Тонкий мужчина выкладывает на стойку сочащиеся мёдом и повидлом свёртки.
Пан Грошек внезапно и очень по-детски мне подмигивает, и отвешивает пару шуточных оплеух Акселю.
— Мне кажется, вам пора идти. Натрави собак на свою тоску, Капитан, вас ждут далёкие земли.
Аксель уже на ногах, успел попрощаться со своим стаканом и натравить на свою тоску Мышика. Тот с радостным лаем вился вокруг его ног, проскакивал между ними, расталкивая боками, делая вид, что действительно за кем-то гоняется. Его предыдущие жертвы возобновляют прерванную гомонь, и листья крыжовника вздрагивают под лапками шустрых кузнечиков.
— Время поднять флаг, юнга.
Разглядывает меня, выискивая пятна малодушия. Я поспешно вскочил.
— Мы возвращаемся в лагерь?
— Мы возвращаемся на дорогу. Мне кажется, мы поправили немного наши дела на этом празднике жизни.
Аксель переходил из одного настроения в другое легко, следуя только за своими желаниями — это я уяснил уже после пары проведённых рядом с ним дней. Как человек, чьей единственной заботой было найти на свою голову этих самых забот. Набить, если нужно, ими целые карманы, а потом лузгать, словно семечки, отказываясь то от одной, то от другой.

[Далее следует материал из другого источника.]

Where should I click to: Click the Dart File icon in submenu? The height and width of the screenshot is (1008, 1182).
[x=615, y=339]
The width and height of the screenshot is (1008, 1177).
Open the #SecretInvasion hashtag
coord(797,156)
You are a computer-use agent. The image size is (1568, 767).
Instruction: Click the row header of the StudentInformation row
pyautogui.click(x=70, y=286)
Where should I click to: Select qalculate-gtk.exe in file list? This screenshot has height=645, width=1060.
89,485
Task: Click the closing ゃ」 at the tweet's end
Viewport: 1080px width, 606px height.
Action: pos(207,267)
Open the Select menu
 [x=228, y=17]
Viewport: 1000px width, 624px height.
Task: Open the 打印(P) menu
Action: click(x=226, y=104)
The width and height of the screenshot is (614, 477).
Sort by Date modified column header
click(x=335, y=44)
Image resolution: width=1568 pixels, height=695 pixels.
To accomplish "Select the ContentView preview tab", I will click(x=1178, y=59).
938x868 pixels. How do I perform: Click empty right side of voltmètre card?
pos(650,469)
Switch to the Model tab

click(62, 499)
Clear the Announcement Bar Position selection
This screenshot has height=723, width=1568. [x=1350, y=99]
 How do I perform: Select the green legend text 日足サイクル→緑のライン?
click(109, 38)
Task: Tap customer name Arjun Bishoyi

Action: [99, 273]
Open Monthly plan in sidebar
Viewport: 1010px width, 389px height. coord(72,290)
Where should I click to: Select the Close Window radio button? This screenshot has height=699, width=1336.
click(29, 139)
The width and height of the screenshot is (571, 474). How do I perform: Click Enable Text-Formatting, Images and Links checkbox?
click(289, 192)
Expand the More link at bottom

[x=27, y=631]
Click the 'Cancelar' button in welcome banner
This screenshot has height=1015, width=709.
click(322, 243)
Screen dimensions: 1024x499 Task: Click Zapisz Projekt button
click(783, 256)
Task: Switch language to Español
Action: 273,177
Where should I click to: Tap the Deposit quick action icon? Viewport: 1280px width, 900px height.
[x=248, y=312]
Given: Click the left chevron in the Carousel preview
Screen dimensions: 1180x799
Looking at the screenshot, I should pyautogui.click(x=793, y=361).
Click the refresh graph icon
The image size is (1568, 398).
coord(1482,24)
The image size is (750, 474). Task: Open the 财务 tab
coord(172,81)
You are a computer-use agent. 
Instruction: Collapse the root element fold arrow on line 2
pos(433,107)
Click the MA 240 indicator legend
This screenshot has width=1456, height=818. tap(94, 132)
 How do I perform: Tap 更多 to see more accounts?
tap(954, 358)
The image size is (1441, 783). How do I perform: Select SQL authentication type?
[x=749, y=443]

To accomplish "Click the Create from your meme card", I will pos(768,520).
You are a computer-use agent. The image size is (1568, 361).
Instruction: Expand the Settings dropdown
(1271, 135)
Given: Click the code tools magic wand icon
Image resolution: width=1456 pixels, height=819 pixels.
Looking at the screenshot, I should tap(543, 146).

Мы тепло распрощались с волшебником, сгребли со стойки хрустящие ароматные пакеты и припустили по площади домой. Странно, две гнилых повозки да подточенный ржавчиной автобус я всерьёз стал считать своим домом. Может, потому, что только там и только в дороге мне удавалось выспаться, а во сне — ну, мне так казалось, — именно во сне можно приспособиться к новому месту. Точнее, понять, притёрлись ли вы друг к другу или всё-таки нет. Если в каком-то месте ты спишь крепко, значит, то и есть твой дом.
Уже начав мечтать о паре часов перекура, сладкой дрёмы в трюме нашей каравеллы (хотя для того, чтобы меня оставили в покое, понадобится расчесать полоски на тигре; выбрать блох из обезьянок, самих юрких, как блохи; заправить топливом наших тяжеловозов и переделать ещё полтора десятка дел, а потом умудриться удалиться так, чтобы меня не видела Марина), я рассеянно уставил взгляд в глубину людского мельтешения, которое стало не то что приедаться, а казалось вполне обыденным делом.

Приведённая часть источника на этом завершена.